Attention to detail is generally good. The tiny frame mounted alloy passenger pegs are a joy to behold, as is the minimalist instrument console, the braided front brake line and the shrink-to-fit bash plate. The tank/seat unit and general ergos aren't bad either. At 935mm the seat is daunting for the vertically challenged, but at least once you're up there its flat profile gives a choice of botty location and spares you the inexorable trail bike slide towards the tank.

There are, however, a couple of serious oversights. The lack of hand protectors and a push to cancel indicator switch are annoying. And whoever chose the dinky handlebar mounted tool bag wasn't too bothered about seeing what the speedo was up to.

Given the bike's specification its no surprise that riding the TT feels much like being on a higher and slightly pokier XT600 with beautiful suspension and infinitely better looks. The engine is crude compared with the KLX, the gearbox is nowhere near as smooth and the clutch needs a pretty hefty pull. But it's a crudeness that's not without charm. Blap around town on the TT and despite its bastard origins you its feel you're on a thoroughbred. It's just a little bit nervy, and a touch high spirited. The brakes bite hard, the semi-knobbly Pirelli Rally Cross tyres squirm a tad and the forks dive alarmingly under braking. But next to the somewhat antiseptic KLX full of character and not a bad pose.
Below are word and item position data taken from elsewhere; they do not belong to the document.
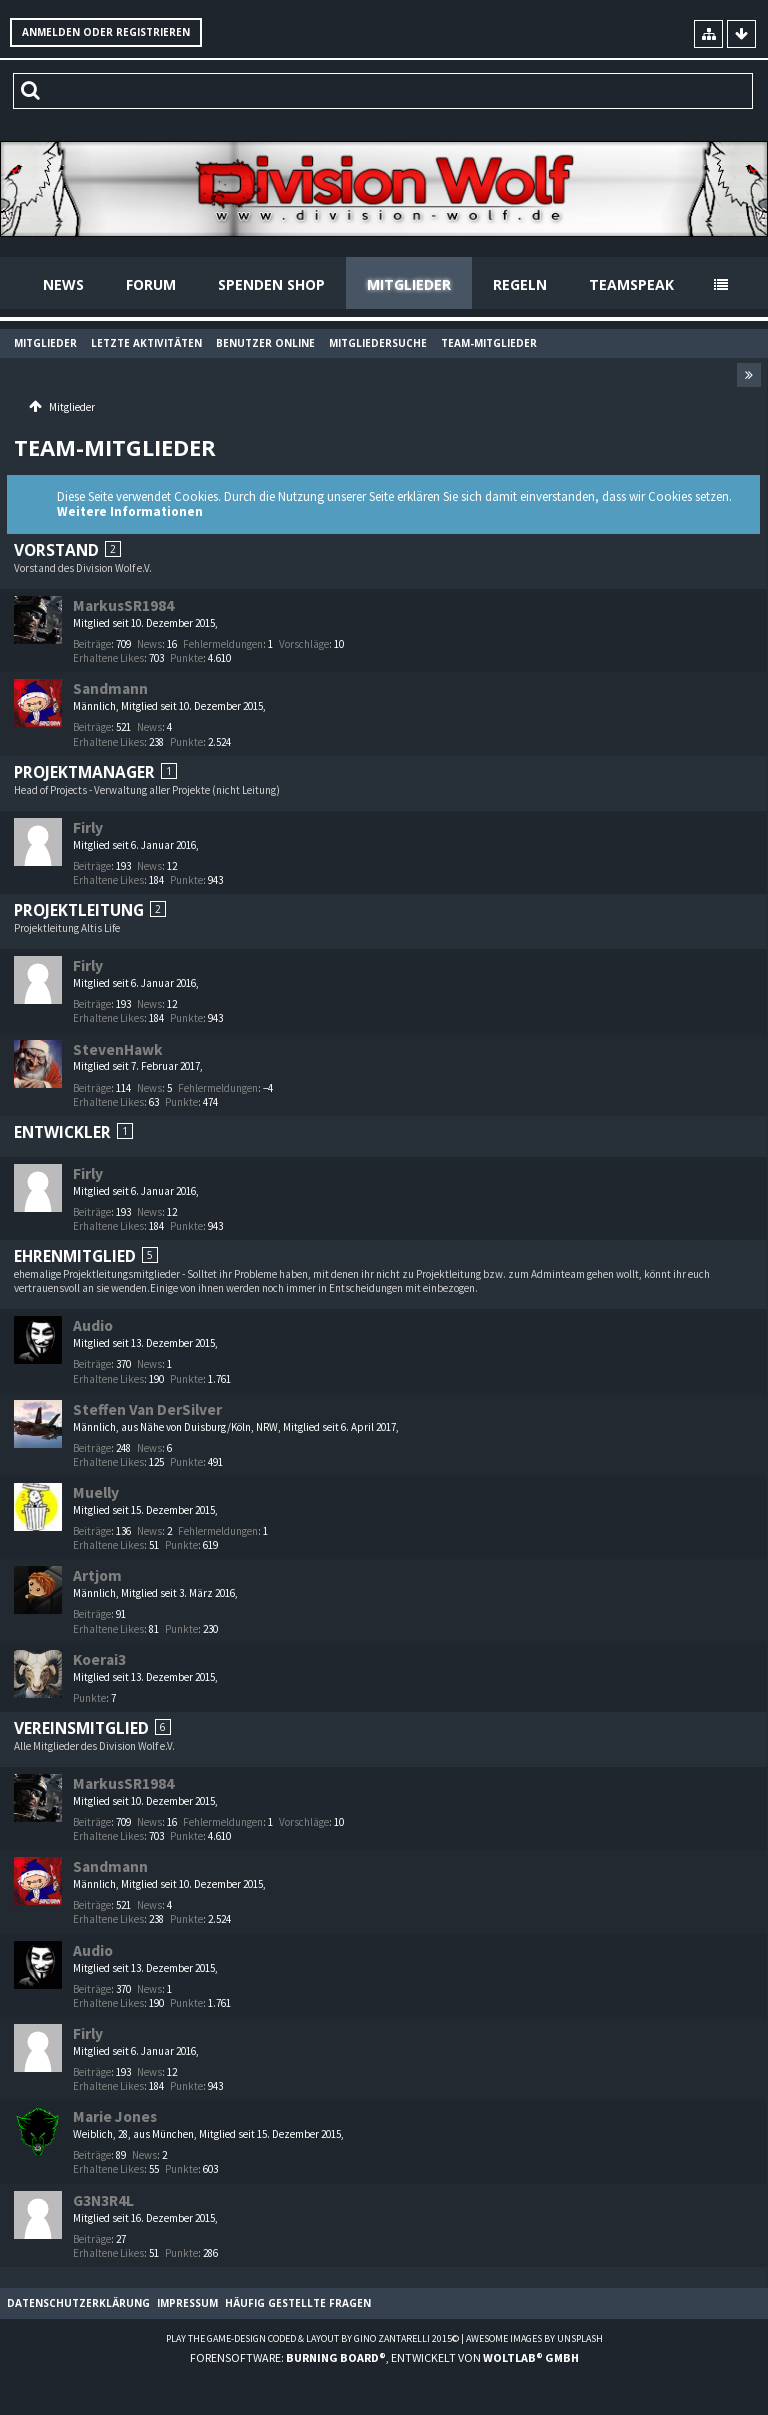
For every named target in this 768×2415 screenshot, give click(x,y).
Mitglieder (409, 284)
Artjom (97, 1575)
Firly (88, 827)
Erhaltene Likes (108, 658)
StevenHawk (118, 1049)
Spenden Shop (271, 284)
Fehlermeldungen (223, 644)
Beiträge (92, 644)
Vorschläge (304, 644)
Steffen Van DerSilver (147, 1409)
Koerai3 (99, 1659)
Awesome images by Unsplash (534, 2338)
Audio (93, 1325)
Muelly (96, 1492)
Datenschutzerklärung (78, 2303)
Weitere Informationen (130, 511)
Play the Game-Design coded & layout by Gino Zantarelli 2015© (312, 2338)
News (63, 284)
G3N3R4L (103, 2200)
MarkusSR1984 (123, 605)
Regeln (520, 284)
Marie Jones (115, 2116)
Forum (151, 284)
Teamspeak (631, 284)
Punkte (186, 658)
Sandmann (110, 688)
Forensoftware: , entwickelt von (384, 2357)
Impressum (187, 2303)
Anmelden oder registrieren (106, 32)
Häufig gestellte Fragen (298, 2303)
The only thing that seriously hampers the TT's urban aptitude is the lack of an electric starter. Its not an easy bike to start, especially when the engine's in that twilight zone between stone cold and hot. Out. of town, on anything resembling a straight road the TT is frankly a pain in the arse. But then name a real trail bike that isn't. A 50-mile run down the motorway to your favourite off-road riding area is bearable. Only masochists would want to go further.

Off-road the TT behaves better than a 135kg motorcycle has any right to. Old the TT's frame might be, but its geometry is essentially right. Whereas the KLX's front wheel seemed glued to the ground, the TT is much better balanced. But the bike's forte is its suspension. It floats over ruts and bumps and refuses to get badly out of shape. It's not a bike you'd want to be up to your armpits in mud with on a Hampshire trail, but on fast, open tracks it's OK.

Overall then, give or take a few creature comforts, Belgarda has succeeded in producing a better 'real' bigtrailie than Kawasaki. The problem is, unless you're incredibly talented, any 600 trail bike is too heavy to be fun off-road. And if it's not fun what's the point? Which is probably why the Japanese gave up trying to defy the laws of physics and started turning out tarmac-friendly Paris-Dakar replicas; and why anybody who is serious about going off-road should buy something smaller.